## PASSAGE SHOWN
_____
What I Like about the Olympics
There are many things I like about the Olympics. First of all, I admire the athletes. These individuals have worked extremely hard and trained for years to earn the right to compete in these games. This means they swam laps, ran on a track, lifted weights, rowed a boat, jumped hurdles, swung a tennis racket, rode a horse, or did flips on a four-inch wooden beam virtually every day for years! While most of us were still in bed in the morning, they were at the gym, pool, shooting range, field, or track practicing, practicing, practicing.
I admire their common goal: they all want to stand on that podium and hear their national anthem played. But even if they don’t win a medal, they all have the satisfaction of knowing they are among the best in the world in what they do.
I’m also fascinated by the wide variety of competitions: synchronized diving, rowing, skeet shooting, judo, beach volleyball, basketball, archery, water polo, running, pole vaulting, canoe slalom, weight lifting, to name a few. Some competitions are more popular to watch (like gymnastics and diving, for me), but all competitions require incredible skills.
But what I like best about the Olympics are the opening ceremonies. I love the special effects and the pageantry. This year I was mesmerized by the depiction of the rise of the Industrial Revolution, by the celebration of England’s many contributions to literature and music, and by the Queen herself parachuting into the stadium with James Bond! The sight of thousands of people working together to produce such beauty makes me wonder: What other kinds of beauty could we humans produce together if we put our minds to it? How about world peace? Or what about saving our planet?
The Olympics aren’t perfect. For one thing, the “playing field” is far from level. Imagine, for example, what resources the US athletes have compared to athletes from countries such as Palau, Turkmenistan, and Myanmar. I also don’t like keeping track of which country wins the most medals. Who cares? I say. I’m proud of every athlete who participates let alone wins.
_____
## COLLECTED DATA
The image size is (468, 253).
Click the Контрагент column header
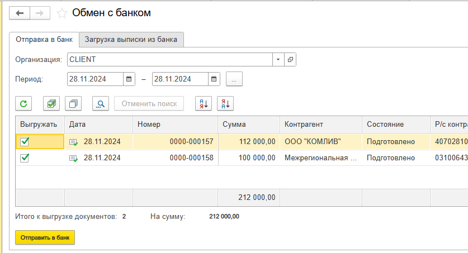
_____
## WHAT TO WORK ON
(1) Name every place where, according to the piece on the Olympics, athletes were practicing while most of us were still in bed.
(2) Summarize the piece on the Olympics in two sentences.
(3) Go on with the piece on the Olympics from the point where it stops.

## FINAL ANSWERS
(1)
- gym
- pool
- shooting range
- field
- track

(2) The writer admires the athletes for their years of training and their shared goal of a medal, enjoys the wide variety of competitions, and likes the opening ceremonies best, finding that such a large shared effort raises hopes for world peace and saving the planet. The writer also finds the Olympics imperfect, because athletes from different countries have unequal resources and because the medal count by country seems pointless when every participant deserves pride.

(3)
In short, for me the Olympics prove that people can come together from all over the world for a worthy, entertaining, and fun-filled endeavor. At the opening and closing ceremonies, when the thousands of athletes march in behind their nation’s flag, I always get a little choked up. I really love the diversity of people, flags, and attire. And I pray that in the future, we, the human community, may “march together” on this earth in ever greater peace and harmony.
Do you like the Olympics? Why or why not?
Melannie, You are so on target with the OLympians, and with your
Retreatants! The olympians strain every muscle in their body for GOLD…
all we have to do is “marinate …to be SEASONED IN THE LORD”.
No stress, no strain, and we get GOD!
Sometimes life’s not fair….!!!!! Thanks…Maggie
Dear Maggie, You’re right about “sometimes life’s not fair.” We usually say those words when we feel cheated. But we can utter them when we’re feeling blessed too! Melannie
I too love watching the Olympics and have been glued to my TV cheering on all of the wonderful and varied athletes. I so admire their dedication, sacrifice and hard work to compete in their events, some for over 10 years! My dilemma is how to explain to my 12-year old gymnast daughter that while she will be of age to compete in the 2016 Olympics as she would love to do, I selfishly would not want to give her up to endless practices at some far-away gymnasium and not have her joyful presence in our home! Thank you for your inspiring weekly messages, and I’m still enjoying reading and meditating on your book of poems “Just Because”.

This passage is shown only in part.